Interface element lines

= = = = = = =

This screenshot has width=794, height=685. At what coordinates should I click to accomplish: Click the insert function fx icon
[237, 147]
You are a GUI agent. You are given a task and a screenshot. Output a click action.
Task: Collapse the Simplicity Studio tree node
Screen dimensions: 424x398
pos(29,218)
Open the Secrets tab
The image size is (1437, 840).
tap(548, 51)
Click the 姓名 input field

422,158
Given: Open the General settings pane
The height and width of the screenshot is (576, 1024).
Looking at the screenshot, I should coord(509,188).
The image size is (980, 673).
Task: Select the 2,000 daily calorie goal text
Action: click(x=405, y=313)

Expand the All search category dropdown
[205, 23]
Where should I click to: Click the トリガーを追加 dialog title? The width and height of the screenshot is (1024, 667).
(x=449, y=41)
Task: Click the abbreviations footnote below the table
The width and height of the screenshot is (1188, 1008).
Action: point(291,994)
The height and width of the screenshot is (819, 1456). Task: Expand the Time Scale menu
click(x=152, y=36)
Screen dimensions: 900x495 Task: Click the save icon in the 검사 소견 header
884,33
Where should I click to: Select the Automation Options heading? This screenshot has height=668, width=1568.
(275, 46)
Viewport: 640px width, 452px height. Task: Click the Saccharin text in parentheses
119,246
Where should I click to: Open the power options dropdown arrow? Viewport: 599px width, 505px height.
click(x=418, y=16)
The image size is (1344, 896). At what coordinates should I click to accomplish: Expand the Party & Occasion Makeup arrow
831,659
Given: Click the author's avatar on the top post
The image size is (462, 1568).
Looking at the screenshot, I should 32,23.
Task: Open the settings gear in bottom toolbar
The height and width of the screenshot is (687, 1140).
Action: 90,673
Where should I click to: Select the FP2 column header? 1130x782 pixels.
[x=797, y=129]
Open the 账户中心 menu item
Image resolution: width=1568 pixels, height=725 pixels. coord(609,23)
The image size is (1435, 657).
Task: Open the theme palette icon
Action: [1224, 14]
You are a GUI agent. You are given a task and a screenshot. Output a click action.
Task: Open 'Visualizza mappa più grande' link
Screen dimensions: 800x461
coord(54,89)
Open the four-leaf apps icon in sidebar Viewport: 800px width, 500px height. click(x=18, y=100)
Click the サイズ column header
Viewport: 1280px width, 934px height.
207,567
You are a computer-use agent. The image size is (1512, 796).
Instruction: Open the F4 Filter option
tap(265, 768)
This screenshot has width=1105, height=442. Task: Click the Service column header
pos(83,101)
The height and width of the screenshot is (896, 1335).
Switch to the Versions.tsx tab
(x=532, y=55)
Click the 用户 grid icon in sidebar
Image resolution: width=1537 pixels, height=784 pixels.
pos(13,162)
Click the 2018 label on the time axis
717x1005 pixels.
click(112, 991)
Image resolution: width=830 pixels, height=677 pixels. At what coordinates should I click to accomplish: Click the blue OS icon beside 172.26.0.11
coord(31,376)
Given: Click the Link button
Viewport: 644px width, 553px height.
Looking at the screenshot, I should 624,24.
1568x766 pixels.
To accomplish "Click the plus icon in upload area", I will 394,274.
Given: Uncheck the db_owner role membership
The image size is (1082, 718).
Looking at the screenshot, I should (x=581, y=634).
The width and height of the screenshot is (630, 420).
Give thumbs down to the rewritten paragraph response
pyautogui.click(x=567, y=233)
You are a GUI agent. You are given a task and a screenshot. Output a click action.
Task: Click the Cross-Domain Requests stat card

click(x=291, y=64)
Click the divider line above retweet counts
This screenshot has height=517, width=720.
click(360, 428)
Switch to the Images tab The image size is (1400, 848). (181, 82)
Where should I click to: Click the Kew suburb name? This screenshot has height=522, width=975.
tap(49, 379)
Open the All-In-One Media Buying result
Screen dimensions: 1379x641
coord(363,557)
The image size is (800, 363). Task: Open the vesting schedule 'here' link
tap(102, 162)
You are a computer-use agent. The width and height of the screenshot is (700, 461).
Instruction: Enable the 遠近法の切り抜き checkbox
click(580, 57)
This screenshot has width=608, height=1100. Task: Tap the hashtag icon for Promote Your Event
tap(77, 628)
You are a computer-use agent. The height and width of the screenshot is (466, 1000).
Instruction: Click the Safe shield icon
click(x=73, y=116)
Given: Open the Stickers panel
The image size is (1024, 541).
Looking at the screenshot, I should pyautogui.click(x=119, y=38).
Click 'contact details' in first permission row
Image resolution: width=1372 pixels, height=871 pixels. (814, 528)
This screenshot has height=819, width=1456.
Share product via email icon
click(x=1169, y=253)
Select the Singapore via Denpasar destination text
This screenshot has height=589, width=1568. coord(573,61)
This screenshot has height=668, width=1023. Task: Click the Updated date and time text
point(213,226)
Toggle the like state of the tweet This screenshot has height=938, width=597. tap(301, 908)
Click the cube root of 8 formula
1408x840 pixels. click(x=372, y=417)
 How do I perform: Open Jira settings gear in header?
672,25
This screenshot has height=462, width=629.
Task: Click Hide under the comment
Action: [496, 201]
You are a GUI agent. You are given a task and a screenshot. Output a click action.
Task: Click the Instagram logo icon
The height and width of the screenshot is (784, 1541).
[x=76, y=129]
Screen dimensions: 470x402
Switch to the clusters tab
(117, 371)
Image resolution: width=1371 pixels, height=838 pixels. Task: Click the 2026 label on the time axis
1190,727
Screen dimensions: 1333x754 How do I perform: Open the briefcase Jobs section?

= = = = = = =

▸ Exercise objective: Find each line above that contains the word "dropdown" and copy those lines out.

▸ Output of the task:
Expand the All search category dropdown
Where should I click to: Open the power options dropdown arrow? Viewport: 599px width, 505px height.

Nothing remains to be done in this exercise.